▶ [REQUIRED TASK A]:
What does the text on self-deportation identify as the chief magnet drawing illegal aliens to the United States?
▶ [REQUIRED TASK B]:
Go on with the text on self-deportation, picking up after its final sentence.

▶ [TEXT SECTION]:
□ □ □
Self-deportation is a concept supported by many conservatives as one of the chief means of reducing the number of people who have illegally entered the country and broken any number of laws in order to obtain employment, government benefits, or healthcare services.

Self-deportation is an idea supporting the belief that individuals here illegally will voluntarily leave the country, as they discover that what they illegally entered the country for his unavailable to them. This is achieved through what is often referred to as demagnetization, an attempt to remove the incentives available to those illegally in the country.

Self-deportation requires the enactment of no laws, only that current immigration, employment, and other laws already on the books be enforced. The chief magnet drawing illegal aliens to the United States is employment. Some employers often overlook or ignore the immigration status of workers, instead opting for the cheap labor provided by them. Often, these employees work off the books and pay no taxes. This practice hurts American workers as it reduces available jobs for US citizens and legal immigrants, as well as by artificially deflating the wage rate.

Self-deportation is the chief means by which the United States will be able to reduce the number of illegal immigrants in the country. Critics of those who favor strong anti-illegal immigration policies routinely state that it is impossible to "round up" and deport over 10 million illegal aliens. The answer to this is self-deportation, as the ability to live illegally in the country no longer becomes beneficial, and entering the country through proper means is beneficial.
□ □ □
▶ [Lines for locating text and elements]:
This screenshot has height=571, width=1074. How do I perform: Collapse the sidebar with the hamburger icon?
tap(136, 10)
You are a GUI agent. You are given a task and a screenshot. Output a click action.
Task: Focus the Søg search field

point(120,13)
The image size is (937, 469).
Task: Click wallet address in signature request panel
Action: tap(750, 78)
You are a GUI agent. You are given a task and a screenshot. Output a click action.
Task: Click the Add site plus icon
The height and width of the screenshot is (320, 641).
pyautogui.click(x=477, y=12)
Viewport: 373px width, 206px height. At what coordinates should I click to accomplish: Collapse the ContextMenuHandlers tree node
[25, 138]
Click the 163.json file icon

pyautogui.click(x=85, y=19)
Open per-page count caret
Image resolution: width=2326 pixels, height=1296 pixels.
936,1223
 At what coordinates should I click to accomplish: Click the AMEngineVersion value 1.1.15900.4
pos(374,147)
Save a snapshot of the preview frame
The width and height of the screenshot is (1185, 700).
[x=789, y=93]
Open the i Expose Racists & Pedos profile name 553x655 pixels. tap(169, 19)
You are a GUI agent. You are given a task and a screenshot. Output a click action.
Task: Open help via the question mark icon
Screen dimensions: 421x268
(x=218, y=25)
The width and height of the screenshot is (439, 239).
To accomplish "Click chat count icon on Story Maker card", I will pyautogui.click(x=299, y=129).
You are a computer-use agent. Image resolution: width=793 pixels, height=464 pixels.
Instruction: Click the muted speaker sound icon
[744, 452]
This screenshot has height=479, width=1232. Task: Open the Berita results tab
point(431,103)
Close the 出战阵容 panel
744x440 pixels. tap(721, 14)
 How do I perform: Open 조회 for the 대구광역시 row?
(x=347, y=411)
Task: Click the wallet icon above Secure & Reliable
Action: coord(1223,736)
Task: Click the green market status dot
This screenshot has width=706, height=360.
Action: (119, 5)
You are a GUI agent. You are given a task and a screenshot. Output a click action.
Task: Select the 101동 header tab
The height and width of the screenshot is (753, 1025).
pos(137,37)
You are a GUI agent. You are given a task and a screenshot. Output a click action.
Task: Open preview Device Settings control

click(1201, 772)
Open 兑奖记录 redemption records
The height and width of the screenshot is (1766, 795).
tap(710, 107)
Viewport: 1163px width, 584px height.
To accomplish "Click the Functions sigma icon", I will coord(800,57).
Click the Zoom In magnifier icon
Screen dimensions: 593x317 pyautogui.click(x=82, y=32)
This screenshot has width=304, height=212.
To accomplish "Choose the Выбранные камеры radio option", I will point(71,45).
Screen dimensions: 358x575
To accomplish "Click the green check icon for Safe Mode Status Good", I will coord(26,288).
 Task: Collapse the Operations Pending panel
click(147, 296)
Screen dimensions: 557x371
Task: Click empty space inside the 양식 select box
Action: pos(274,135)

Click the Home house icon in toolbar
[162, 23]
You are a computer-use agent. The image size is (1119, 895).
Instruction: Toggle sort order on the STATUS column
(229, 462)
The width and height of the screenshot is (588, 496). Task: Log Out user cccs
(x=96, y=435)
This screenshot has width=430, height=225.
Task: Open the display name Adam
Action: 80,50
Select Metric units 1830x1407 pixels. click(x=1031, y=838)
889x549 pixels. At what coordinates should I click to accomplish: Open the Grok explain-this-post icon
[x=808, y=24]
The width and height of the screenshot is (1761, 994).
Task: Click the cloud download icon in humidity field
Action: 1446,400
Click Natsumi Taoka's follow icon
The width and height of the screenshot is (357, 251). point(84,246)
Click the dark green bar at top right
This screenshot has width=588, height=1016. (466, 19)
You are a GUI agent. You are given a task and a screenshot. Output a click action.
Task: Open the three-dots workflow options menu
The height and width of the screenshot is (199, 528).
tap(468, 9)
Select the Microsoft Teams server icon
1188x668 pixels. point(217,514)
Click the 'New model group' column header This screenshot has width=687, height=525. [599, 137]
□ □ □
▶ [RESULT A]:
Employment.

▶ [RESULT B]:
There is some evidence that the concept of self-deportation works. The Pew Hispanic Center released a study in early 2012 that estimated the number of illegal immigrants from Mexico living in the United States dropped by roughly 1 million people, or about 15%, from 2007 to 2012. The chief explanation was the lack of jobs due to the recession and downturn in the economy. Unable to find work, these people self-deported. Similarly, making jobs unavailable to these illegal immigrants through tougher employment enforcement would have a similar effect.

People in favor of the concept of self-deportation typically favor strict immigration laws, a closed border, employment verification programs such as e-verify, and an increase in legal immigration. The increase in support for legal immigration highlights conservative efforts to support the rule of law and respect for the talents and ethics of those who wish to become US citizens the right way.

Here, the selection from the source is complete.